De Olho na Política: 'Lá vem Portela, malandro'

A valorização extrema dos carros alegóricos preocupa. Acima de todos os quesitos, as escolas são de samba

Por O Dia

Rio - Vou aproveitar o caminho aberto por Luiz Fernando Veríssimo em seu artigo de domingo, no qual contou por que se tornou salgueirense ao chegar ao Rio em 1962. Diz que a cor ajudou, era o mesmo vermelho do Internacional, sua paixão de Porto Alegre. E explica que sempre achou o Salgueiro bonito, mesmo quando não era “a mais convencionalmente luxuosa e criativa”. Eu torço pela escola vermelho-e-branca da Tijuca por outros motivos.

Minha mãe, dona de casa que passou a infância e a juventude no alto da Rua Uruguai, era salgueirense doente. Nas vitórias do Salgueiro nos anos 1960, ela fazia questão de ir à Praça Saens Peña para acompanhar a festa da campeã. Era a época em que Arlindo Rodrigues e Fernando Pamplona revolucionaram os desfiles, com enredos sobre a cultura negra e personalidades como Zumbi e Chica da Silva.

“Até ali, os passistas só queriam sair vestidos de marquês”, lembrava Pamplona, ao risos. Em torno de Pamplona, surgiu uma geração de carnavalescos que também contribuiu para a evolução das escolas de samba: entre eles, Joãosinho Trinta, Rosa Magalhães, Maria Augusta e Max Lopes.

Joãosinho foi, sem dúvida, o mais criativo. Depois de conquistar o bicampeonato em 1974 e 1975 no Salgueiro, fez mudanças que tiveram de ser seguidas por todos. Aumentou a altura dos carros alegóricos (para atender à televisão e às arquibancadas cada vez maiores) e, com o competente Laíla à frente da harmonia, exigiu que as alas passassem da forma mais compacta possível. Assim deu vários campeonatos à Beija-Flor de Nilópolis.

Maria Augusta não foi campeã, mas inovou na União da Ilha. Perfeccionista com os figurinos, Rosa Magalhães levou a Imperatriz ao tricampeonato em 1999, 2000 e 2001. O genial Joãosinho já nos deixou, mas Rosinha estará na Avenida hoje com a São Clemente e um enredo que homenageia o pai de todos, Pamplona.

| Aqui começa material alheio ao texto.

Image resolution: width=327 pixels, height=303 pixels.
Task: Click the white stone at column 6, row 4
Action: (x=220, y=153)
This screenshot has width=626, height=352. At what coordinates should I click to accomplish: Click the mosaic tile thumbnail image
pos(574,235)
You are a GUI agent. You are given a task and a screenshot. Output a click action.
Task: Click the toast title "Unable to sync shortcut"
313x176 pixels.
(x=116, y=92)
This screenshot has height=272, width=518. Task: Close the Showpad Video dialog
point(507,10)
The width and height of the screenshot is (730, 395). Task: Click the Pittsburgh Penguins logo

Nos últimos anos, surgiram novos nomes. O principal é Paulo Barros, que começou a dar espetáculo com uma alegoria humana na Unidos da Tijuca em 2004. Depois, conquistou três títulos com a escola do Morro do Borel. No ano passado, venceu em desfile discutível, dedicado a Ayrton Senna e com um carro pesado e sem graça, apinhado de troféus.

Ele se mudou para a Mocidade, que exibiu suas surpresas ontem. Paulo Barros merece a fama, mas seu predomínio marca também a valorização extrema das alegorias. Esse quesito foi decisivo nos julgamentos dos últimos dez anos, segundo pesquisa do ‘Globo’. Atualmente, o investimento em alegorias e adereços dobra a chance de ser campeã.

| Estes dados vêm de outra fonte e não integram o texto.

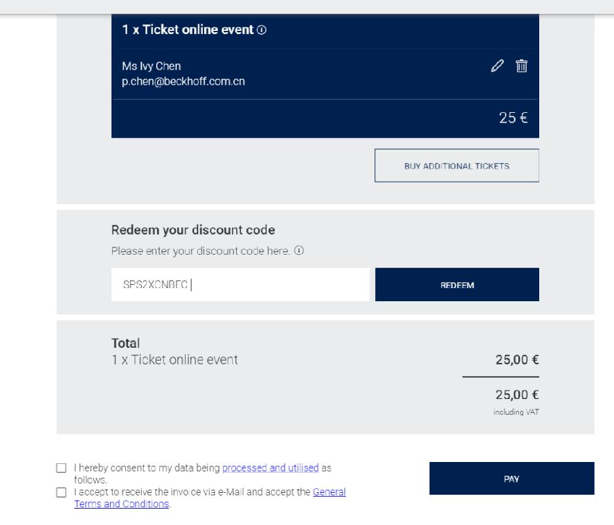Click the 'Redeem your discount code' heading

(x=193, y=230)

A tendência preocupa. E talvez explique por que as escolas não atraem mais os jovens da classe média e estão deixando de fazer parte da vida da cidade (já os blocos de rua não param de crescer). Houve tempo em que o Carnaval era decidido pela qualidade do samba. Em 1993, por exemplo, o Salgueiro quebrou um jejum de 18 anos com ‘Explode Coração’, que continua cantado em todo o país.

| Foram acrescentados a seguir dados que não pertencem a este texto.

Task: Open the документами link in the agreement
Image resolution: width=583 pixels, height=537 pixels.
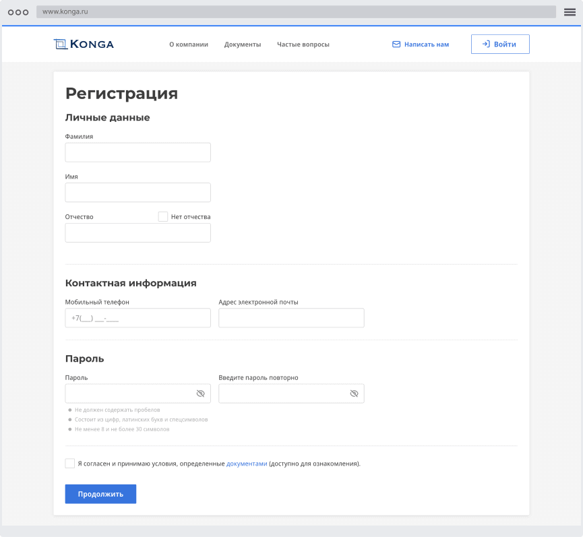Action: click(x=247, y=464)
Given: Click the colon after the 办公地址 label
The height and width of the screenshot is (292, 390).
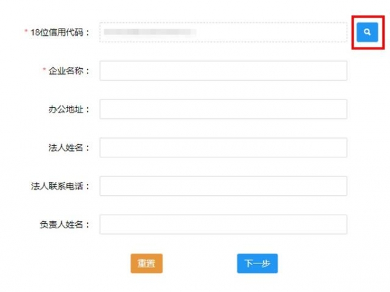Looking at the screenshot, I should point(88,109).
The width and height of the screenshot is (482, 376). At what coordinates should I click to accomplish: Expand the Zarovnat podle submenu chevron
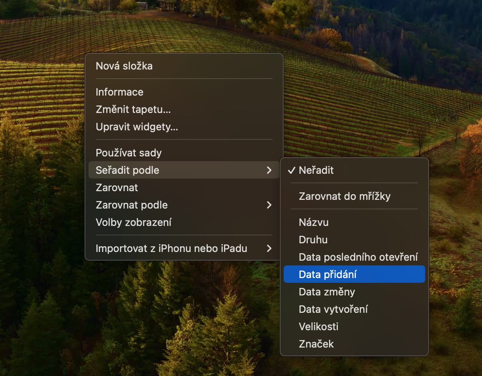269,205
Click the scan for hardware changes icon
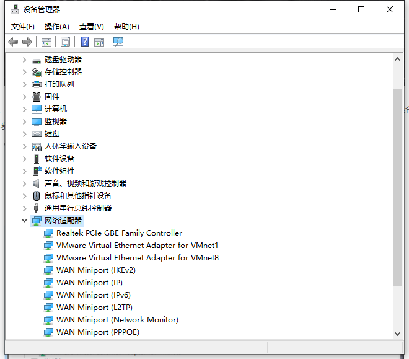 tap(118, 42)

Hoje à noite, a Portela, que não vence um desfile há 30 anos sempre prejudicada pela ênfase dada aos carros alegóricos, comemora os 450 anos do Rio com um samba-enredo maravilhoso. “Lá vem Portela, malandro, o samba chegou!”, exclama o refrão de Noca. Seria muito bom que a escola de Madureira, de Monarco, Candeia e Paulinho da Viola empolgasse os jurados. Acima de todos os quesitos, as escolas são de samba.